We recall that the ETP is close to constant in the individual person but varies in the population with a broad log-normal distribution (CV 16%). The ETP is highly correlated to the risk of thrombosis: The relative risk of VTE in the upper quartile being 5 - 7 times higher than that in the lower one (Winckers K., et al., poster PO617, ISTH 2015, Toronto).

Reducing the ETP is the common feature of all antithrombotic therapy. The desired range of reduction is not exactly known. In congenital bleeding disorders bleeding risks increase sharply at ETP below 33%. In monitoring VKA treatment an INR below 2, which corresponds to an ETP > 66% of normal, is generally considered inadequate. We therefore arbitrarily choose the range 33 - 66% of normal, as a target range (TR).

Experimental: Individual plasmas from 60 normal healthy volunteers were spiked with a fixed amount of either unfractionated heparin (UFH), low molecular weight heparin (LMWH), antithrombin binding pentasaccharide (penta), DOAC acting on thrombin or DOAC acting on factor Xa.
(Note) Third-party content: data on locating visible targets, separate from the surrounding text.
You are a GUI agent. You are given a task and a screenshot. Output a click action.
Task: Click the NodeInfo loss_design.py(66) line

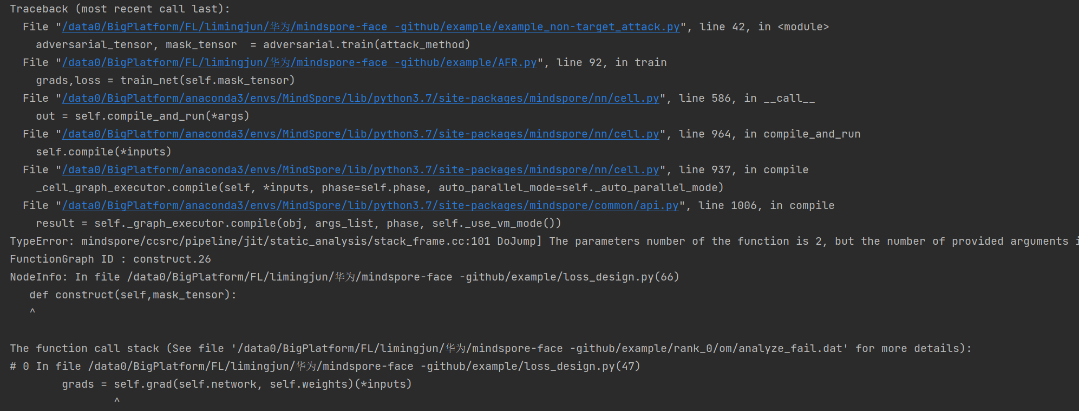click(x=344, y=277)
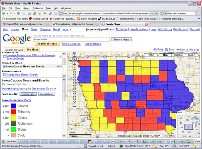Uncheck Iowa Caucus News and Events
202x149 pixels.
[x=4, y=66]
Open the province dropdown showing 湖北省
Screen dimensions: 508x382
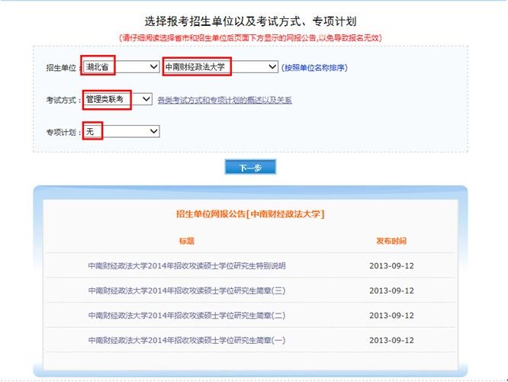pyautogui.click(x=121, y=67)
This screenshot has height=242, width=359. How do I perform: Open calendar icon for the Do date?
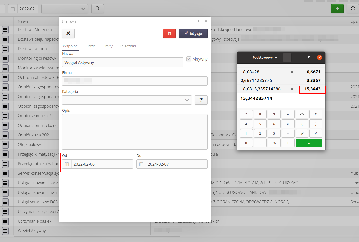141,164
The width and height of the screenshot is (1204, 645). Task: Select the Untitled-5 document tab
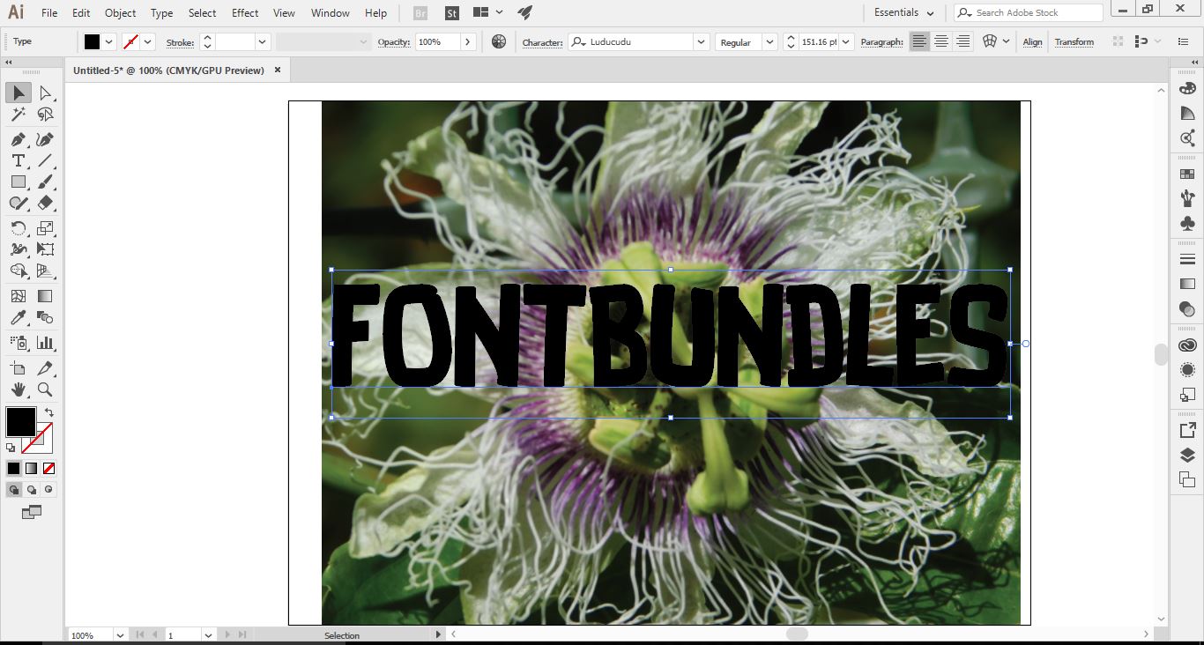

We found the residual ETP to be highly variable (table column 3), obviously because the variation in susceptibility to the inhibitor superimposes upon the natural variation. Using these CVs we calculated what % falls either above or below the target range.

The total variance of the ETP under treatment is the combined effect of natural variance, the pharmacokinetic- and the pharmacodynamic -variance. Here we determined pharmacodynamic effects only and calculated the % of ETP values that would fall outside the target range A: if there would be no pharmacokinetic variance (table column 4 & 5) and B: If the pharmacokinetic variance would equal the pharmacodynamic variance (table column 6 & 7).

It is seen that in any case over 15% of the population will be outside the target range and that in the more likely case that pharmacokinetic variation counts as much as pharmacodynamic variation does around half of all patients will be outside the safe range. This could be avoided by measuring the effect of a standard dose of anticoagulant on the ETP once and increasing the dose in those with an ETP > 66% and decreasing it in those with ETP < 33%.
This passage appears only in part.